Casualties and losses
- 1, 971: 1,748

= Wilmington campaigns =

The Wilmington campaigns were part of a Union effort to take Wilmington, North Carolina, from the Confederates. Wilmington was the last major port on the Atlantic seacoast available to the Confederacy. Fort Fisher guarded the Cape Fear River and in order to capture Wilmington, Fort Fisher had to fall.

==First campaign==
On 7 December 1864, Union troops under command of General Benjamin Butler were sent to take the fort. Before the troops arrived, Admiral David D. Porter sent USS Wyalusing and two escort ships on an expedition to try to capture Rainbow Bluff and a Confederate ram. But Porter didn't know that there were Water mines in the river. Both of the escorts were sunk by the mines and the expedition was abandoned.

Colonel William Lamb was charged with defending Fort Fisher. The Union troops numbered about 6,500 men, and the Confederates had about 7,000. Due to a number of delays caused by storms, the attack didn't begin until 23 December. In the interim, General Braxton Bragg reinforced the Fort Fisher garrison.

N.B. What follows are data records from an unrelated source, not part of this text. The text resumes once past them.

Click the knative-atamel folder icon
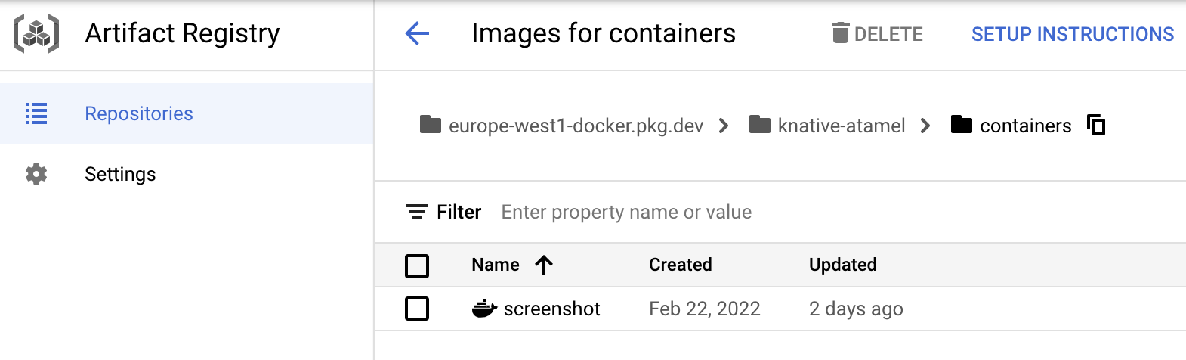1186x360 pixels. (x=760, y=125)
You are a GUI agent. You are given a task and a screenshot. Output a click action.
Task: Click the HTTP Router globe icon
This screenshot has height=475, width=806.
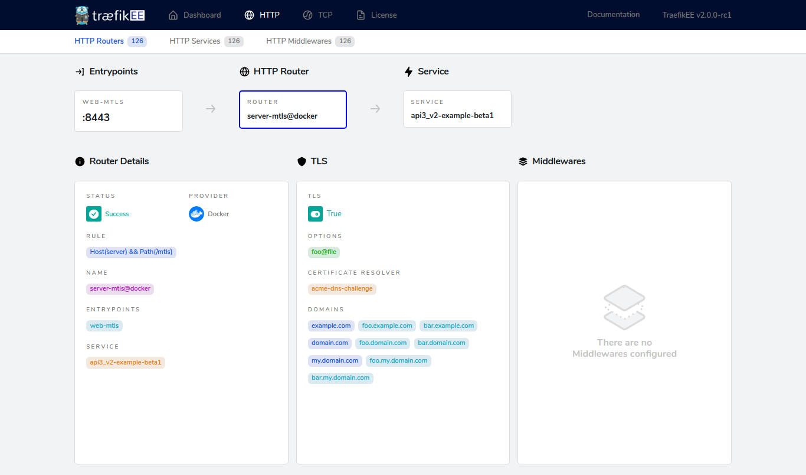point(244,71)
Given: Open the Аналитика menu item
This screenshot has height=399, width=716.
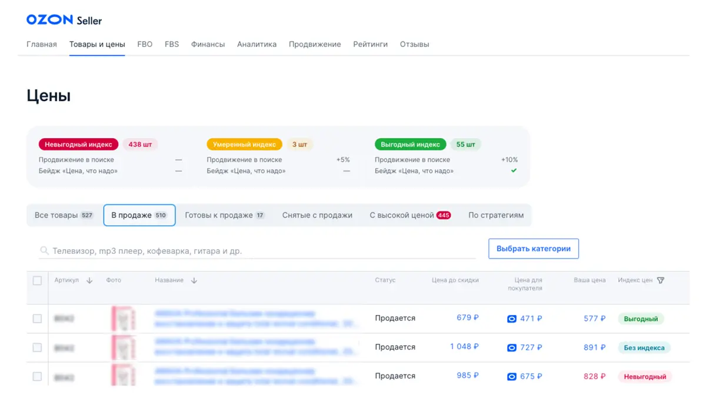Looking at the screenshot, I should [x=257, y=44].
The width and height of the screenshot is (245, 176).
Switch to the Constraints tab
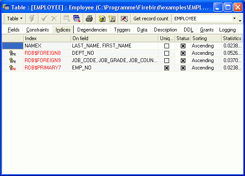pos(38,30)
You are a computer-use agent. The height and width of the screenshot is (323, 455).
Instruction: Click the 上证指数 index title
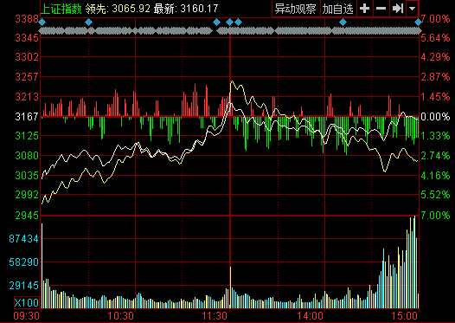(x=61, y=9)
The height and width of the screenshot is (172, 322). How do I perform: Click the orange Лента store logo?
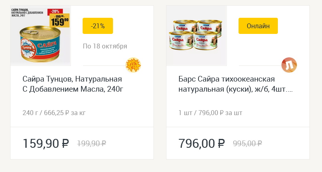(x=289, y=65)
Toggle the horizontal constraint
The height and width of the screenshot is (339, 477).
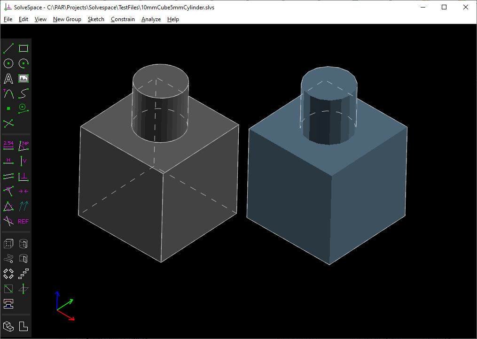tap(8, 160)
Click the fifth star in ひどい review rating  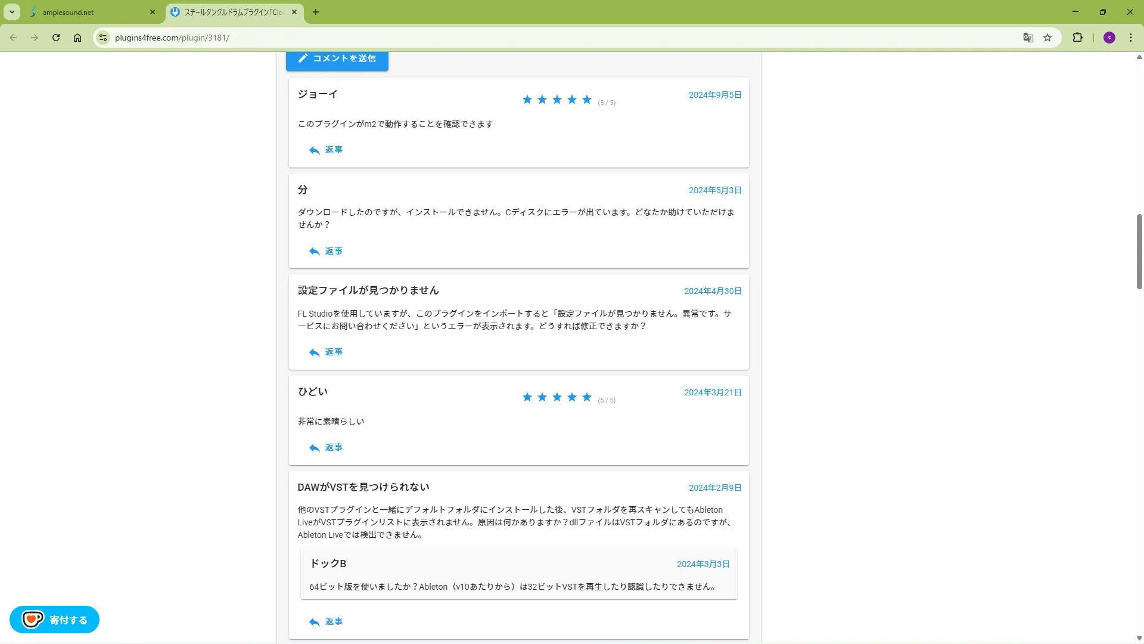click(x=587, y=397)
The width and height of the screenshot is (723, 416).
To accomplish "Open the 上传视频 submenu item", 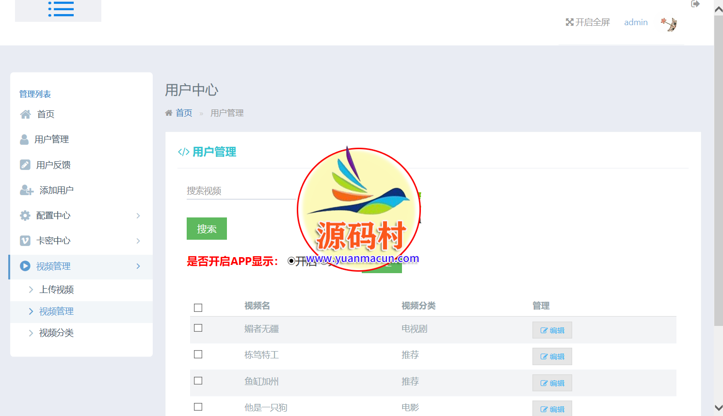I will (x=56, y=290).
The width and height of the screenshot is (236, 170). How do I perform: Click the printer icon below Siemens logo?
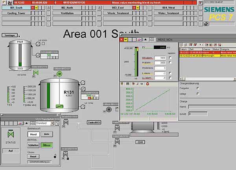tap(206, 24)
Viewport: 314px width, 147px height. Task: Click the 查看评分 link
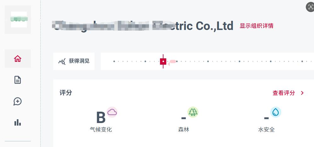pyautogui.click(x=284, y=93)
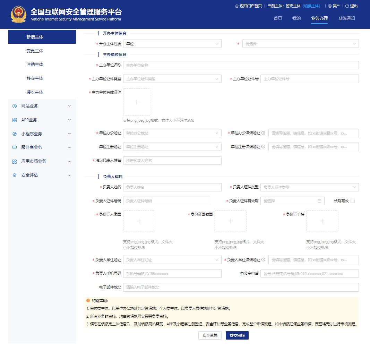Switch to the 系统通知 tab

coord(346,18)
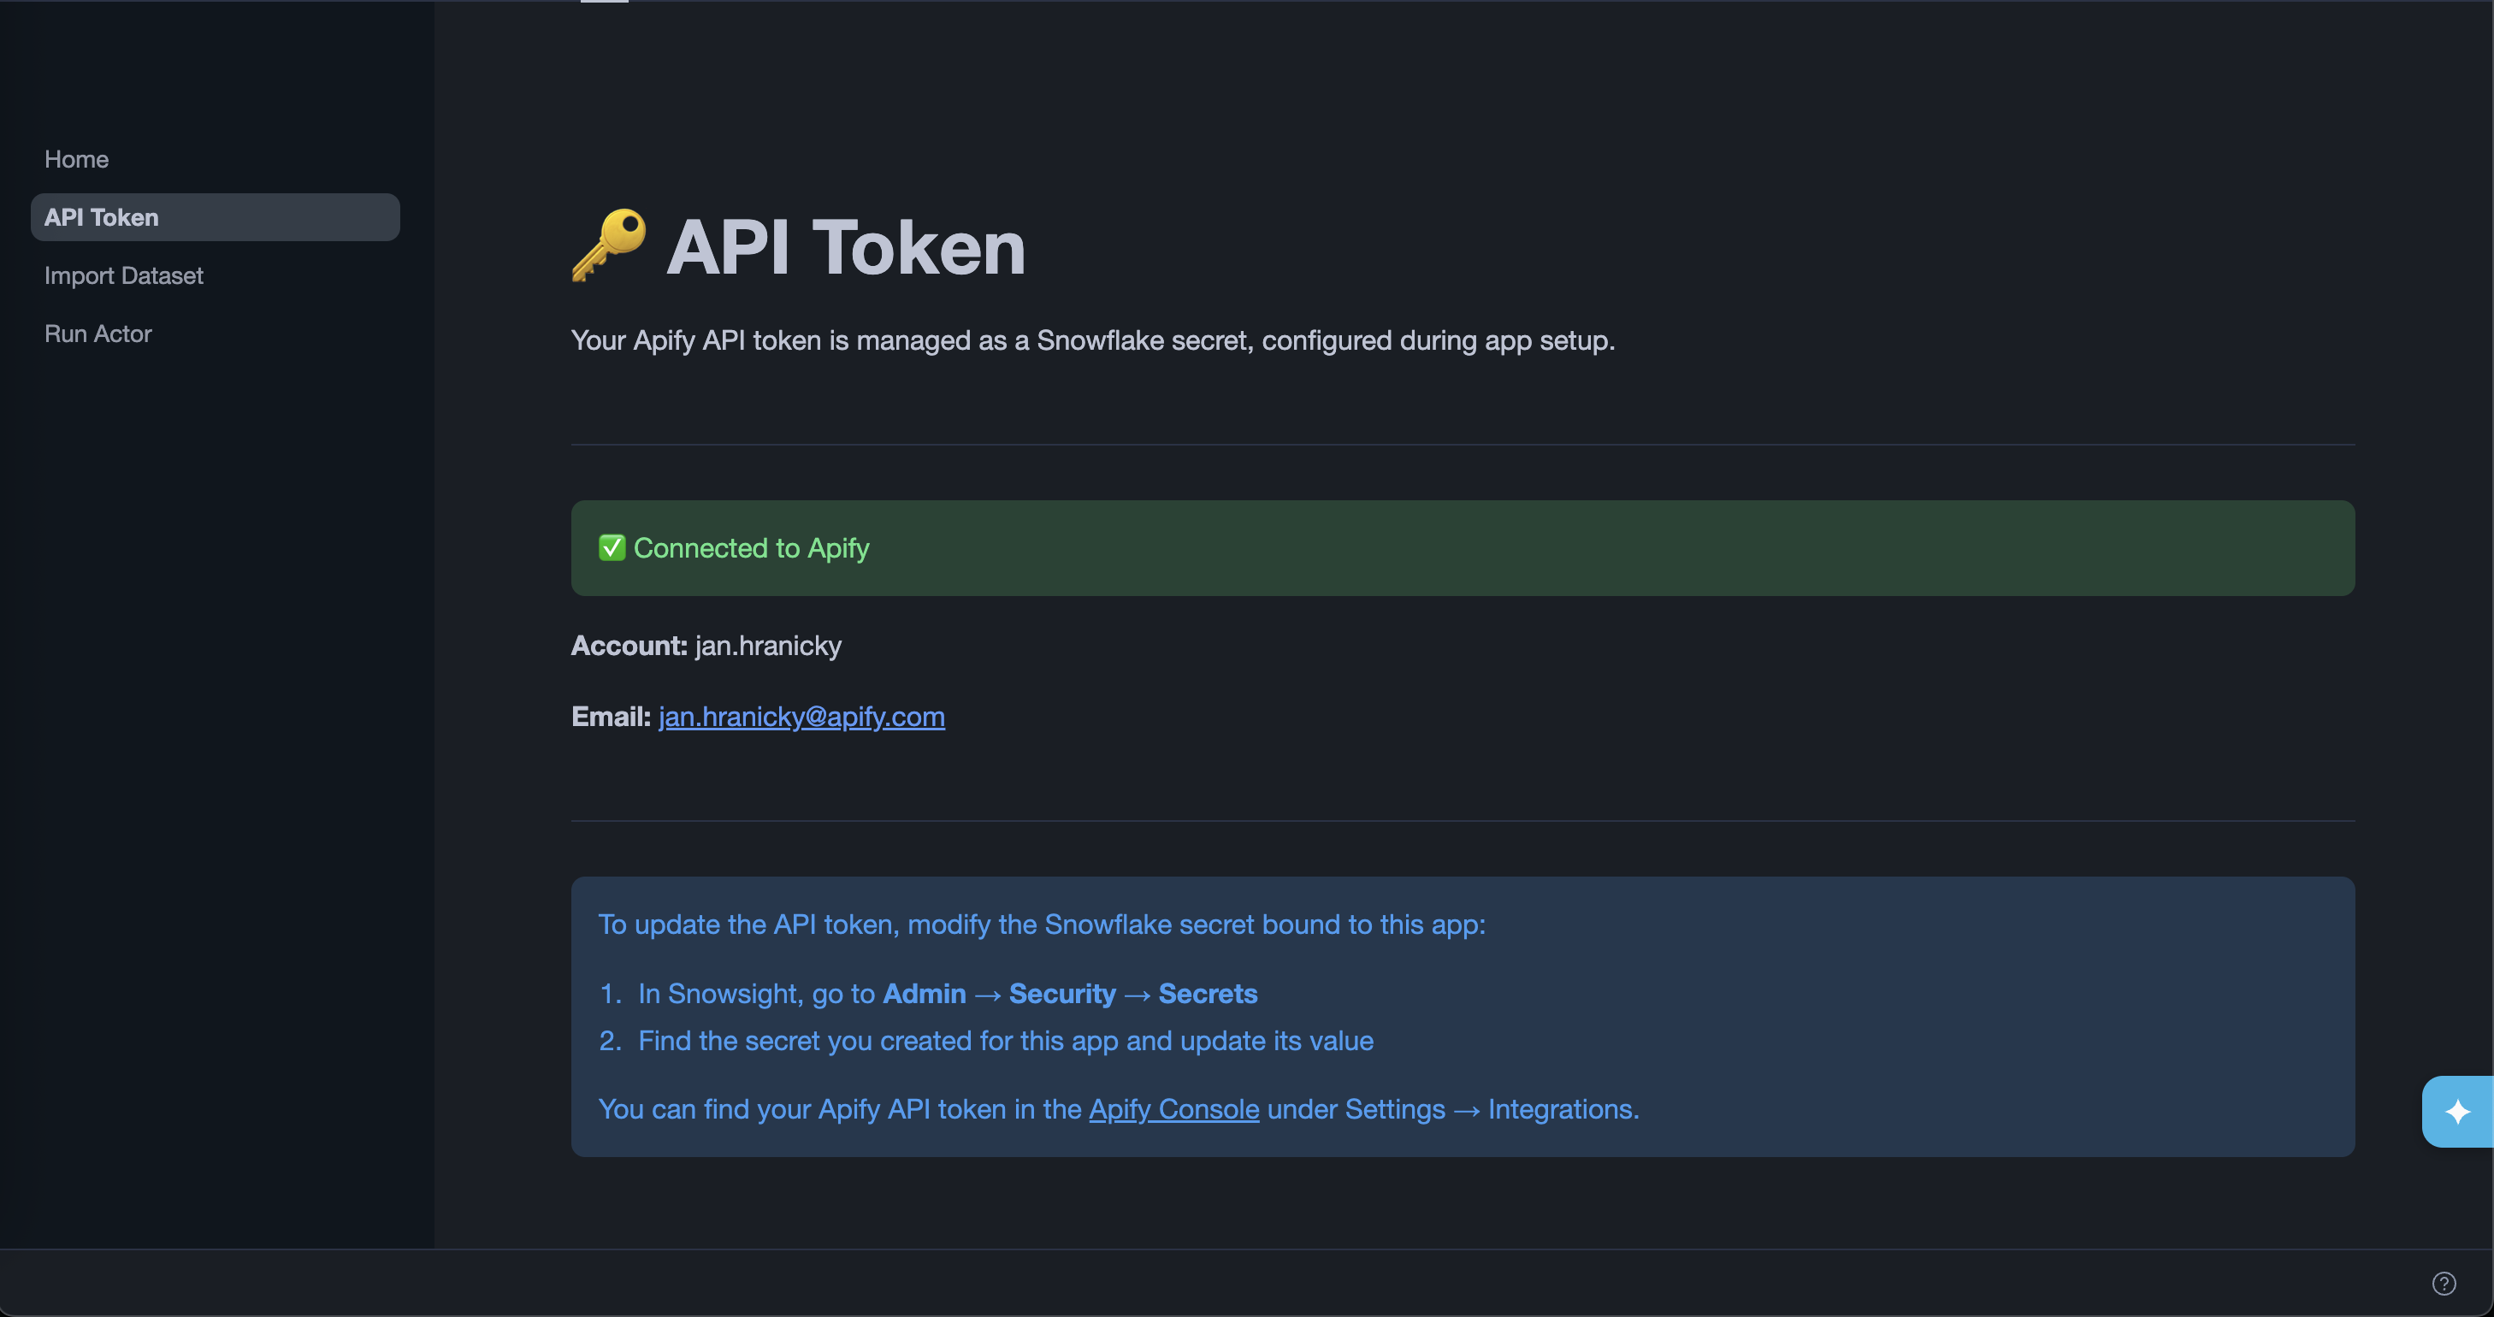Click the green checkmark in the status banner
This screenshot has width=2494, height=1317.
pos(611,548)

The Navy began bombarding the fort and the Union troops started landing on Christmas morning, with Brig. Gen. Adelbert Ames' division the first ashore, and soon capturing a Confederate battery and two reserve battalions. After setting up a defensive line, Ames ordered N. Martin Curtis' brigade to reconnoiter the fort to see if it could be attacked. Curtis found the land wall lightly defended and was prepared to attack, but was prevented from doing so by Ames. By then, believing the fort to be too strong to assault, and with another storm forming in the area, Butler decided to halt the landings. He called off the campaign on 27 December, ignoring General Grant's orders to besiege the fort if an attack failed. The Union troops retreated back to their ships and returned to Hampton Roads and Fort Monroe.

==Second campaign==
When the December expedition against Fort Fisher failed, Maj. Gen. Benjamin Butler was relieved of command. Maj. Gen. Alfred Terry was placed in command to make another attempt to take Fort Fisher several weeks later. General Terry selected Porter to land the troops. Union Marines landed, and fought their way up the beach. Soldiers engaged at point-blank range, and the beach was taken and the right side of the fort fell into Union hands. Then, after horrendous melee combat on the left side, the Confederates retreated to Fort Buchanan. That fort surrendered too and the way up the Cape Fear River was clear.

Then, General John Schofield was given the responsibility of making the attempt to take Wilmington. General Bragg prepared 6,000 men in the city. General Schofield had 12,000 men. The Union and the Confederates battled from February 11 until February 22. Bragg was forced to surrender Wilmington to the Union troops.